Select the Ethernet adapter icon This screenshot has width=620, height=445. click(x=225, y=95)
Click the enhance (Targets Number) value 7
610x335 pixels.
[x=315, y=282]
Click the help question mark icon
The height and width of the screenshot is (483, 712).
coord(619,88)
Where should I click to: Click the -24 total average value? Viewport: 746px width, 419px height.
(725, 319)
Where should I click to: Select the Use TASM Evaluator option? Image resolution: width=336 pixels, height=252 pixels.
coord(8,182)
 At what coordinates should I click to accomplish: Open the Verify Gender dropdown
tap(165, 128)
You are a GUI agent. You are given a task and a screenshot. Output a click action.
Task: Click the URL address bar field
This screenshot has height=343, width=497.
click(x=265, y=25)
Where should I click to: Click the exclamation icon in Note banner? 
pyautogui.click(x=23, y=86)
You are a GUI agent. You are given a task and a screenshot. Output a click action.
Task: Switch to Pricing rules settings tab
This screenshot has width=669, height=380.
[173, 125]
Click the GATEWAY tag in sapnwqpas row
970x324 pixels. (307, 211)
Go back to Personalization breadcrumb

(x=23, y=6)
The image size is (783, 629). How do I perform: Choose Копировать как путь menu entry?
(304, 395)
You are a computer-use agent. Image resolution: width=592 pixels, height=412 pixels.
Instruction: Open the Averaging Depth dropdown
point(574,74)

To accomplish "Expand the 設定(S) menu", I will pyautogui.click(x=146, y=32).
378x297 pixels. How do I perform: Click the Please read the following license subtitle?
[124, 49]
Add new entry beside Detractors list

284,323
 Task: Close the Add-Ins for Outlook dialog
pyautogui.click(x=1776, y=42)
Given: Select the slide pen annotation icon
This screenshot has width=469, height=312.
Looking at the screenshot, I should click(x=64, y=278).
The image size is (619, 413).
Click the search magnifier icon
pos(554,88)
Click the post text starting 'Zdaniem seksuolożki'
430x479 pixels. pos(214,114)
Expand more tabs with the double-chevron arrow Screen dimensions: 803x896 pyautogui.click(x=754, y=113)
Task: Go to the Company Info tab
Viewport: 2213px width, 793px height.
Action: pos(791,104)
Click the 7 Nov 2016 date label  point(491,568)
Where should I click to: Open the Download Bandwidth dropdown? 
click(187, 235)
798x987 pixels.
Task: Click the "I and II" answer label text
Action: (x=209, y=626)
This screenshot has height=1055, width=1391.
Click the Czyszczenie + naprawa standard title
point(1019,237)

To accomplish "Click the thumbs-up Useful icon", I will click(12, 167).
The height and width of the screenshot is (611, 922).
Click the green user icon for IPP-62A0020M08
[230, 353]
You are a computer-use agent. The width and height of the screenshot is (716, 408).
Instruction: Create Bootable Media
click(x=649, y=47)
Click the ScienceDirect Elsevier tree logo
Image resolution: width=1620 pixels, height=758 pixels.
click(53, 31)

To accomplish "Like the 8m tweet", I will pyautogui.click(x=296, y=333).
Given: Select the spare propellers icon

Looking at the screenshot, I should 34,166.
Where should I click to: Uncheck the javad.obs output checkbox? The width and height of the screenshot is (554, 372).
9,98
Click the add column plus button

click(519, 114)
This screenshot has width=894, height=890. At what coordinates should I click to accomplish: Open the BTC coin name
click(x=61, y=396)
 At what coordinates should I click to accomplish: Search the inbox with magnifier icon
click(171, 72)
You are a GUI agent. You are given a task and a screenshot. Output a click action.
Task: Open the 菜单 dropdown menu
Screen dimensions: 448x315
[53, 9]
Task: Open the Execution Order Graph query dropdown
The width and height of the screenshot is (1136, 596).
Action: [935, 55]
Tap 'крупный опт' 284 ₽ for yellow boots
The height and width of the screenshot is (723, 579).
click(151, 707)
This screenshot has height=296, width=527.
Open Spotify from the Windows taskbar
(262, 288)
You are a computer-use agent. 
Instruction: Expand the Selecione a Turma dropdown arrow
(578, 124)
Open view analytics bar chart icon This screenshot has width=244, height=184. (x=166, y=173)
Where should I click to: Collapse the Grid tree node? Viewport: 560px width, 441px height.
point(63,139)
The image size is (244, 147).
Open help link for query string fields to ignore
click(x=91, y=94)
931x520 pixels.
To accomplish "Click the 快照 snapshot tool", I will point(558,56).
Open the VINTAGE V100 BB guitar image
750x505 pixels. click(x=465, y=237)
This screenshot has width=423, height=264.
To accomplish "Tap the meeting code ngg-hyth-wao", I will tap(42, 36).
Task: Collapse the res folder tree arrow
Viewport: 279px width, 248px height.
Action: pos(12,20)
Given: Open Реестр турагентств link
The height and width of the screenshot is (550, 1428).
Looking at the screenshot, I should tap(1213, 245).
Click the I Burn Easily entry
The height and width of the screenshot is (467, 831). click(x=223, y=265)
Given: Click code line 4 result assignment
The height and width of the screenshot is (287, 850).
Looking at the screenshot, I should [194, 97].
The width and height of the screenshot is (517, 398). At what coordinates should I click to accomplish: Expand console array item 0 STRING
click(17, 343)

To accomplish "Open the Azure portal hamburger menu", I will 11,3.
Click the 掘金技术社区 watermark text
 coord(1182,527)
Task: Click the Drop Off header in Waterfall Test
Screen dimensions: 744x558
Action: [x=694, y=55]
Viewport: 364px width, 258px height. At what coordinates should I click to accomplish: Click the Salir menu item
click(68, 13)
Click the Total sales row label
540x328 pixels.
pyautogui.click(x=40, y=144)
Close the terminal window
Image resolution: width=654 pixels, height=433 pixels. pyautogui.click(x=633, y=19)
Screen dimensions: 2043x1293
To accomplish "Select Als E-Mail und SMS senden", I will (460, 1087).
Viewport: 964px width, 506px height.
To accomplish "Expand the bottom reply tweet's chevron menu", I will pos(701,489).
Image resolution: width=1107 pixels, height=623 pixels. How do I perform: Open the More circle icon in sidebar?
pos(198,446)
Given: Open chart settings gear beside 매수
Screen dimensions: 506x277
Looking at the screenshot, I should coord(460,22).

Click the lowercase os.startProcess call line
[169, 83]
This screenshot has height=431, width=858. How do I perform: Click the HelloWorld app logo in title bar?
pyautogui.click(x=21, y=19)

**TASK DESCRIPTION**:
Whenever the string "code" shows up in a line of the entries, copy that line.

**TASK OUTPUT**:
To accomplish "Tap the meeting code ngg-hyth-wao", I will tap(42, 36).
Given: Click code line 4 result assignment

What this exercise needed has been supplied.